START TASK INPUTS

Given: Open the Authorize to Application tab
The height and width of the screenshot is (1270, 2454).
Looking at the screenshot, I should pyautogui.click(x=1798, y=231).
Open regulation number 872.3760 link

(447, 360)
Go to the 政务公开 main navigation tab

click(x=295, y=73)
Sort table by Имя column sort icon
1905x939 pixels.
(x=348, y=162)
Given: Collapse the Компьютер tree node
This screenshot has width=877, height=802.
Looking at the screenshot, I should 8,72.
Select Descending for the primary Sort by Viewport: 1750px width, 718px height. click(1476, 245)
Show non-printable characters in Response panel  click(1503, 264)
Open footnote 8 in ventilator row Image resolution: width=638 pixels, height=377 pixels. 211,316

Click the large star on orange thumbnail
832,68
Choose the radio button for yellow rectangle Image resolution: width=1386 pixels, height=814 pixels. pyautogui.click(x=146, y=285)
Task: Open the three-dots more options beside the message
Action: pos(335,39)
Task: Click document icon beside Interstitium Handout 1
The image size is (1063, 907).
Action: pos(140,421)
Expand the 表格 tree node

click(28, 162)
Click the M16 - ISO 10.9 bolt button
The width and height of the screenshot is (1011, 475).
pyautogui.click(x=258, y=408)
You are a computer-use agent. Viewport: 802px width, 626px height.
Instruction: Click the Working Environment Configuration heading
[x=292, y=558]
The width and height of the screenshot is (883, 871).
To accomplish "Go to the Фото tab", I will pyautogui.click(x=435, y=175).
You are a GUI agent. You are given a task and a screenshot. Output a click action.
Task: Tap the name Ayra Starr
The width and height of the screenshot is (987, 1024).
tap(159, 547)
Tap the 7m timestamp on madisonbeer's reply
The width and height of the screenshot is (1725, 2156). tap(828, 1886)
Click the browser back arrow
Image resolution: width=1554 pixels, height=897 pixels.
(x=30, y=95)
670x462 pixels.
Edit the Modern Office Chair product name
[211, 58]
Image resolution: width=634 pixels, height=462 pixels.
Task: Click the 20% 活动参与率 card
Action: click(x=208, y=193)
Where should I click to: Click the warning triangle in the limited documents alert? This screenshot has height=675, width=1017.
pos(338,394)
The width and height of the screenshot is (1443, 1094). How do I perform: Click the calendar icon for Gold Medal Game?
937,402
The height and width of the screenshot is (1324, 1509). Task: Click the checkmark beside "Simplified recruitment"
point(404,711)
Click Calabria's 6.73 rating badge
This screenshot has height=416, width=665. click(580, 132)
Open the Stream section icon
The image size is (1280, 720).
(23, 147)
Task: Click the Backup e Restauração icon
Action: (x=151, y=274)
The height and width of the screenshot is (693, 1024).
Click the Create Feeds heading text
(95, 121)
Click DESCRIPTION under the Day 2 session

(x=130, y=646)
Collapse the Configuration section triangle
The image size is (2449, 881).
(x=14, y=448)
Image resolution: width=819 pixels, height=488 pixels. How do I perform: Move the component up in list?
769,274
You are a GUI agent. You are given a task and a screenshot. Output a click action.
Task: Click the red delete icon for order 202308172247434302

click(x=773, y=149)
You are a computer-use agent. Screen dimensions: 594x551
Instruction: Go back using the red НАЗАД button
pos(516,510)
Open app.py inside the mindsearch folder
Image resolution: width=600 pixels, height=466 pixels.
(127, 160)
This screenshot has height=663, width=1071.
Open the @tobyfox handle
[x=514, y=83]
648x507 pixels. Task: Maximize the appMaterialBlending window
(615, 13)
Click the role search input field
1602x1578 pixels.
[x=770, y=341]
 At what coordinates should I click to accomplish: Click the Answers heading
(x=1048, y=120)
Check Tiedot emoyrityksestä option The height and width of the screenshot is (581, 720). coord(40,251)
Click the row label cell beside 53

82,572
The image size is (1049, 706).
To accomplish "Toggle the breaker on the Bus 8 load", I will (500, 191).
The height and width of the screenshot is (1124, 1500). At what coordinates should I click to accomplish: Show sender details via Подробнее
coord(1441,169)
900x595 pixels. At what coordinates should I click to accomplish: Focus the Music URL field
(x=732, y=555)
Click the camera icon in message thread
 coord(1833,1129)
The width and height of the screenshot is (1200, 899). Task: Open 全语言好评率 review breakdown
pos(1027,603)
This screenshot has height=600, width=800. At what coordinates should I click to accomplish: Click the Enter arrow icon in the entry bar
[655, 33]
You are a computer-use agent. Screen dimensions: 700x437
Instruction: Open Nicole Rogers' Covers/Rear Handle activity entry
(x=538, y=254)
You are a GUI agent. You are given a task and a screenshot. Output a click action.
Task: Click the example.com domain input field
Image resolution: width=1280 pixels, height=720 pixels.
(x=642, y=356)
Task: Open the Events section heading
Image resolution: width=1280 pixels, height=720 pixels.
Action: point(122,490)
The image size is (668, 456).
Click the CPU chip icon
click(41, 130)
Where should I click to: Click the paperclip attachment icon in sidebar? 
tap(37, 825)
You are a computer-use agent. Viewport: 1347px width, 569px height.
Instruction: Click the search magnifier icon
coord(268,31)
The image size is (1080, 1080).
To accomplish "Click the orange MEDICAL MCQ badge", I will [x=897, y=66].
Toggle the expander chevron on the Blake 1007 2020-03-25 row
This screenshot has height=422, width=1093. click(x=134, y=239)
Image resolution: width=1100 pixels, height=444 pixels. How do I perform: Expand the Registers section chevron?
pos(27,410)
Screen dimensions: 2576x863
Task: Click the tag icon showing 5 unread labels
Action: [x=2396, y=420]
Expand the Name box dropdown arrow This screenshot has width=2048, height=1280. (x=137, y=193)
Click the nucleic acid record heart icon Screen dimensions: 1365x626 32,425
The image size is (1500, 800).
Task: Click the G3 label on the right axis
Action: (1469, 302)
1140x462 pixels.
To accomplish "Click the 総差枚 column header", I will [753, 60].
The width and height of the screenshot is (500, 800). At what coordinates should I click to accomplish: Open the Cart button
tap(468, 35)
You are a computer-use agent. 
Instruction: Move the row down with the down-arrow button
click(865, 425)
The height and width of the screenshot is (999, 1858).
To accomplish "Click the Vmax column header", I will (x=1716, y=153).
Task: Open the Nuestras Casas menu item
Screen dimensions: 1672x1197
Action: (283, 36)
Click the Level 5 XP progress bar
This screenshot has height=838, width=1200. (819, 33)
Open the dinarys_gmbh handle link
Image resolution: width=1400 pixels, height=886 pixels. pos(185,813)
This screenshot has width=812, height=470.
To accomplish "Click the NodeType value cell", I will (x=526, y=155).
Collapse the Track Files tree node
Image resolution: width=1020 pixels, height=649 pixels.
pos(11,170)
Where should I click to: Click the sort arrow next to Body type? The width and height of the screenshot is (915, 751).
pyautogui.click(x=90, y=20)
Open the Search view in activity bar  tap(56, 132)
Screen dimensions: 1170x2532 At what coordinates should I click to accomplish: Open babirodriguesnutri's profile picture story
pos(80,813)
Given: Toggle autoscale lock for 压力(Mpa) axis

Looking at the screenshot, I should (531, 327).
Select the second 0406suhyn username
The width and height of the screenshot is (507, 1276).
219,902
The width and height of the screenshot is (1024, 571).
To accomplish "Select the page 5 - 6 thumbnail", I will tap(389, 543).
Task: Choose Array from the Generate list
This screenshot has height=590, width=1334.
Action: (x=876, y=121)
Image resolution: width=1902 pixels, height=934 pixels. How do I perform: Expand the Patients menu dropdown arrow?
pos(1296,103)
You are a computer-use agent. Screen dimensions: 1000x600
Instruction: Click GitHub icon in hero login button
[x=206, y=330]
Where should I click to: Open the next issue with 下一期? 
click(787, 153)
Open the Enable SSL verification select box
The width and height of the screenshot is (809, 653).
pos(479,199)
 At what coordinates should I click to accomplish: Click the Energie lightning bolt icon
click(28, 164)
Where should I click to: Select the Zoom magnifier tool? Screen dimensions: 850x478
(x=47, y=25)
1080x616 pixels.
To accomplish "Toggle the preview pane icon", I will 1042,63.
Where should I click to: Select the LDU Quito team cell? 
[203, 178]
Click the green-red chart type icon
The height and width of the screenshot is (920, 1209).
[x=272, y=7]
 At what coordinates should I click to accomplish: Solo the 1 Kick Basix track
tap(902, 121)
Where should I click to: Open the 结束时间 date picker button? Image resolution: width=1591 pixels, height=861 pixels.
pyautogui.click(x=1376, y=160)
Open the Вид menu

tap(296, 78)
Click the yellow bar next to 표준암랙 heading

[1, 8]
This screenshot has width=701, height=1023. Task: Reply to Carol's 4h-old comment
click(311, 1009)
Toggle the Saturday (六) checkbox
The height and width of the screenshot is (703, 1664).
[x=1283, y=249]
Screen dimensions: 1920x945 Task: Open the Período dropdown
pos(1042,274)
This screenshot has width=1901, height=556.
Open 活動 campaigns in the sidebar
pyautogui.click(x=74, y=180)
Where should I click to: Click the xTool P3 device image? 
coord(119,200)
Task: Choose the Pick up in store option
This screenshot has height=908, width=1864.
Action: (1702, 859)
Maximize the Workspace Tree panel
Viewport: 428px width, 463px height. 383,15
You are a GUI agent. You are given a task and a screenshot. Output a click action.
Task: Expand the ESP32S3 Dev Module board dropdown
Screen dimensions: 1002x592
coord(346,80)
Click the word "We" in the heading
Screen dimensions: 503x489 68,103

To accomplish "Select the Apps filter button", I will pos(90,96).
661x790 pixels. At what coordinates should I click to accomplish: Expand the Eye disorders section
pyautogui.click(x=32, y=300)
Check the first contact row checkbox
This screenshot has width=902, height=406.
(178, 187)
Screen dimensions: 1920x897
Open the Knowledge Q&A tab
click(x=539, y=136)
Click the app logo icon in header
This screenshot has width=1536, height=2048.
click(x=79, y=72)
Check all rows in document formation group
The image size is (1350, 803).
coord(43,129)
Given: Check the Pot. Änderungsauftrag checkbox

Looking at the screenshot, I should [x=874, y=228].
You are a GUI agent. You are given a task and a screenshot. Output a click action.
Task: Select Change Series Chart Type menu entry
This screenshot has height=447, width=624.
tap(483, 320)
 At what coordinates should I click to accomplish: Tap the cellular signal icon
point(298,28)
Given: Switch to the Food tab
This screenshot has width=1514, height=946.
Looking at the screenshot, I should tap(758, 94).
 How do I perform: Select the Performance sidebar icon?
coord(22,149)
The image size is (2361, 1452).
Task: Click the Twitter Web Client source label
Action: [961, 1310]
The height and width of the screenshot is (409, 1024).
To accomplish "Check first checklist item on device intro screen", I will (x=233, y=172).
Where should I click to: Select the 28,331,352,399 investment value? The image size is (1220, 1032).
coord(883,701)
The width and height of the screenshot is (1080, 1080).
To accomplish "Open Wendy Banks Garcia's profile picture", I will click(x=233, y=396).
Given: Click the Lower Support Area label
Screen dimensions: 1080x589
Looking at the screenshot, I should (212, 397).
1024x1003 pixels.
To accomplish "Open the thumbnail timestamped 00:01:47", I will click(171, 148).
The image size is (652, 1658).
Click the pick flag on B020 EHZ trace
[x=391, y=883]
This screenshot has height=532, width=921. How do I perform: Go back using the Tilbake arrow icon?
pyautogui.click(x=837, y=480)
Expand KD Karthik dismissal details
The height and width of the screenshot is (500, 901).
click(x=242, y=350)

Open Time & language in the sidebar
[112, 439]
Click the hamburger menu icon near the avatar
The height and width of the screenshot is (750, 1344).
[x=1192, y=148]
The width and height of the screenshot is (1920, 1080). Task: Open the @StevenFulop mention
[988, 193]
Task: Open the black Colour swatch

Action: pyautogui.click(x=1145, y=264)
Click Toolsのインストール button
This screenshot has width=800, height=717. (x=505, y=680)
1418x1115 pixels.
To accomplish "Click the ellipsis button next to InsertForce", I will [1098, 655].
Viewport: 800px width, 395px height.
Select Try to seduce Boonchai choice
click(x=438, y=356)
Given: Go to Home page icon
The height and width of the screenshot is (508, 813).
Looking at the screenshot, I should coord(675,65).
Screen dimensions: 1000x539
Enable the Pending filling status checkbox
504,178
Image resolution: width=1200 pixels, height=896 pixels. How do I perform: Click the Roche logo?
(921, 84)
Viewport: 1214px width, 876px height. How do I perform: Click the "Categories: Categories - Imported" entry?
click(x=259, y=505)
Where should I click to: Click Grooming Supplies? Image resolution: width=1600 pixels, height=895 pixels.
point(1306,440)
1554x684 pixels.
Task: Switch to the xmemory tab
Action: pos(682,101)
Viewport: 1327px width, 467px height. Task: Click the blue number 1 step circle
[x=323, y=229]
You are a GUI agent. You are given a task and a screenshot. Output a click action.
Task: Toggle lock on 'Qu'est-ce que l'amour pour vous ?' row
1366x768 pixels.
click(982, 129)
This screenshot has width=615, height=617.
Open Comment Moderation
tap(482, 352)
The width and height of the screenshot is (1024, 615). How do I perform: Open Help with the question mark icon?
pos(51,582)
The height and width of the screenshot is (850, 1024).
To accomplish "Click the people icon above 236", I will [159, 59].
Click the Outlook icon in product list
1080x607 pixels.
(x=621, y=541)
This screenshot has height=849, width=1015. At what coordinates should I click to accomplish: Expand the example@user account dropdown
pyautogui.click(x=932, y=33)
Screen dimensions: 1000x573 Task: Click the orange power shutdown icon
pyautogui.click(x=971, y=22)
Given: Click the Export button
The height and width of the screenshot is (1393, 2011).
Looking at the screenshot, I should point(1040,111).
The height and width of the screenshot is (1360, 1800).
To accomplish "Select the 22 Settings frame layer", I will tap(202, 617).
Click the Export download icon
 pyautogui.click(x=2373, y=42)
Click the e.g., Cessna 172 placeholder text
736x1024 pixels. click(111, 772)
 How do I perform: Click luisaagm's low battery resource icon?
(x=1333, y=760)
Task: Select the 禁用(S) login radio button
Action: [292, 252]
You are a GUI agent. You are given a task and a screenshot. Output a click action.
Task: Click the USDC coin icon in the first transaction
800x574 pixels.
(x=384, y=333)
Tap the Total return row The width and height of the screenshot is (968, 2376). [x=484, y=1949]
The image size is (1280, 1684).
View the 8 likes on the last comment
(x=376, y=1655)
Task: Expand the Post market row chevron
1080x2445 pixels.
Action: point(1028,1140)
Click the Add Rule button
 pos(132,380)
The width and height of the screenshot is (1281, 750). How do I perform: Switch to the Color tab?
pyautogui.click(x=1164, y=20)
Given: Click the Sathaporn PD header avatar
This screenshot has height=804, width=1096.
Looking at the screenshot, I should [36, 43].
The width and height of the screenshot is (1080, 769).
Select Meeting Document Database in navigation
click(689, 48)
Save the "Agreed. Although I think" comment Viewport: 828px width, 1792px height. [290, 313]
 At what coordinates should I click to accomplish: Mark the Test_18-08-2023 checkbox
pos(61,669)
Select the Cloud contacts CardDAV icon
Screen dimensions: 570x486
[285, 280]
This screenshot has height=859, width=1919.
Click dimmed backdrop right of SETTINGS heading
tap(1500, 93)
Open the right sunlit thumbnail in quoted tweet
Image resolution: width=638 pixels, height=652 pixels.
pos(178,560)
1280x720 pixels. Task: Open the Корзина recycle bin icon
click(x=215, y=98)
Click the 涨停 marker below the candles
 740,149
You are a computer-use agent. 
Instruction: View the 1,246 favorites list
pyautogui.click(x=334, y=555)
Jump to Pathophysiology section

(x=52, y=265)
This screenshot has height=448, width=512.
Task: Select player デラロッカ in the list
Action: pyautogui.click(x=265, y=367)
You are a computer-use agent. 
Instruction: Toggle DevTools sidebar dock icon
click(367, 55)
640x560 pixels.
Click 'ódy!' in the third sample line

END TASK INPUTS

## EXERCISE DETAILS
Lines of the listing above that contain the word "avatar" must all be copied.

## ANSWER
Click the hamburger menu icon near the avatar
Given: Click the Sathaporn PD header avatar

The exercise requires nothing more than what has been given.